ÉNONCÉ ÉCRIT 1
Extrayez des enregistrements chacune des lignes où figure la chaîne « link ».

_ _ _ _

L’enfant, qui est la fille de notre confrère Étiévant, récite avec une grâce émue ces jolies strophes de Catulle Mendès :

Nous sommes les petits pinsons,
Les fauvettes au vol espiègle
Qui viennent chanter des chansons
À l’Aigle.

Il est terrible ! mais très doux,
Et sans que son courroux s’allume
On peut fourrer sa tête sous
Sa Plume.

Nous sommes, en bouton encor,
Les fleurs de l’aurore prochaine,
Qui parfument les mousses d’or
Du Chêne.

… Nous sommes les petits enfants
Qui viennent gais, vifs, heureux d’être,
Fêter de rires triomphants
L’Ancêtre.

Si Jeanne et George sont jaloux,
Tant pis pour eux ! c’est leur affaire…
Et maintenant embrassez-nous,
Grand-Père !

On applaudit, Victor Hugo serre la main à ses amis et reçoit les bouquets que lui offrent les enfants.

« Je les accepte pour vous les offrir », dit le poëte à Mmes Léon Cladel et Gustave Rivet, qui reçoivent avec émotion ces souvenirs précieux.

Arrive M. Hérold, préfet de la Seine. Il présente au poëte ses enfants qui portent un bouquet. Victor Hugo offre à Mme Édouard Lockroy le bouquet de M. Hérold.

La députation sort de la maison, et au dehors tous les enfants des écoles demandent à voir Victor Hugo. Il paraît à sa fenêtre ; une immense acclamation retentit de toutes ces jeunes voix et de celles de la foule massée sur les trottoirs. Vive Victor Hugo ! vive Victor Hugo ! crient les enfants, en envoyant des baisers au poëte.

Les écoles défilent et s’éloignent.

Victor Hugo déjeune alors avec ses petits-enfants et M. et Mme Lockroy. Déjeuner de famille. Aucun invité.

La foule grossit toujours autour du logis. Lui n’a rien changé à ses habitudes ; il a dû travailler ce matin comme chaque jour, et son déjeuner a lieu sans aucun apparat.

Une nouvelle députation des écoles arrive. Victor Hugo se montre à la fenêtre du petit salon de gauche, et salue les enfants de la main avec son paternel sourire.


À ce moment, apparaît la députation du conseil municipal de Paris, précédée par deux huissiers.

En tête, MM. Thorel, Sigismond Lacroix, Murat. Tous s’arrêtent, tête nue, sous la fenêtre de Victor Hugo. Il se fait un grand silence.

Victor Hugo prononce le discours suivant, interrompu à chaque phrase par les applaudissements et les cris de : Vive Victor Hugo !

Je salue Paris.

Je salue la ville immense.

Je la salue, non en mon nom, car je ne suis rien ; mais au nom de tout ce qui vit, raisonne, pense, aime et espère ici-bas.

Les villes sont des lieux bénis ; elles sont les ateliers du travail divin. Le travail divin, c’est le travail humain. Il reste humain tant qu’il est individuel ; dès qu’il est collectif, dès que son but est plus grand que son travailleur, il devient divin ; le travail des champs est humain, le travail des villes est divin.

_ _ _ _

ÉNONCÉ ÉCRIT 2
Reproduisez à l'identique le passage du récit de l'hommage à Victor Hugo qui va de « La députation sort » à « sans aucun apparat. ».

_ _ _ _

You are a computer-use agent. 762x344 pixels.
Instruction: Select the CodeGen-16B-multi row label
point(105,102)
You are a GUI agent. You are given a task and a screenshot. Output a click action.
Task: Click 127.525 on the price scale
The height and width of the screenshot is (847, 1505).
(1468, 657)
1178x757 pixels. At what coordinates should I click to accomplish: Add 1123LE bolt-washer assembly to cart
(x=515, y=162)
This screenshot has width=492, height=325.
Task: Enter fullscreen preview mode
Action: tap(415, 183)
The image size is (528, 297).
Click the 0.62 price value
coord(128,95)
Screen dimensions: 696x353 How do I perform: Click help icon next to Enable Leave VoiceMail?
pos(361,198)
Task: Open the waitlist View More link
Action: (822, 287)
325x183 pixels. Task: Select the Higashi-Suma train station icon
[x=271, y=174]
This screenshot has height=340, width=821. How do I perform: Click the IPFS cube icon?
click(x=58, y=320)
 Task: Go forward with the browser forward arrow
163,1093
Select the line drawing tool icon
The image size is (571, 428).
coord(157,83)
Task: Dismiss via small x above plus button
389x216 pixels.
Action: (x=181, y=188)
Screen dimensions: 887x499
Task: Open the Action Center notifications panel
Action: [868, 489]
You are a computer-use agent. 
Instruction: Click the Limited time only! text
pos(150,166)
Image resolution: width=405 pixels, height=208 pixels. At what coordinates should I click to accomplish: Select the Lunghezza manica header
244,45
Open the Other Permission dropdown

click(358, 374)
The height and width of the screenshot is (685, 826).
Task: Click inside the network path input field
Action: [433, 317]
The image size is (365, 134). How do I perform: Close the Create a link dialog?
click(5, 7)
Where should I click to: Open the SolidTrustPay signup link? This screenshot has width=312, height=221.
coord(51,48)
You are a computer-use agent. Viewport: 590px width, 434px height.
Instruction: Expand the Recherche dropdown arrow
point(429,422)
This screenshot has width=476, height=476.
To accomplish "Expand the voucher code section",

_ _ _ _

CORRIGÉ COMPLET 1
Task: Open the waitlist View More link
The image size is (365, 134). How do I perform: Close the Create a link dialog?
Where should I click to: Open the SolidTrustPay signup link? This screenshot has width=312, height=221.

CORRIGÉ COMPLET 2
La députation sort de la maison, et au dehors tous les enfants des écoles demandent à voir Victor Hugo. Il paraît à sa fenêtre ; une immense acclamation retentit de toutes ces jeunes voix et de celles de la foule massée sur les trottoirs. Vive Victor Hugo ! vive Victor Hugo ! crient les enfants, en envoyant des baisers au poëte.

Les écoles défilent et s’éloignent.

Victor Hugo déjeune alors avec ses petits-enfants et M. et Mme Lockroy. Déjeuner de famille. Aucun invité.

La foule grossit toujours autour du logis. Lui n’a rien changé à ses habitudes ; il a dû travailler ce matin comme chaque jour, et son déjeuner a lieu sans aucun apparat.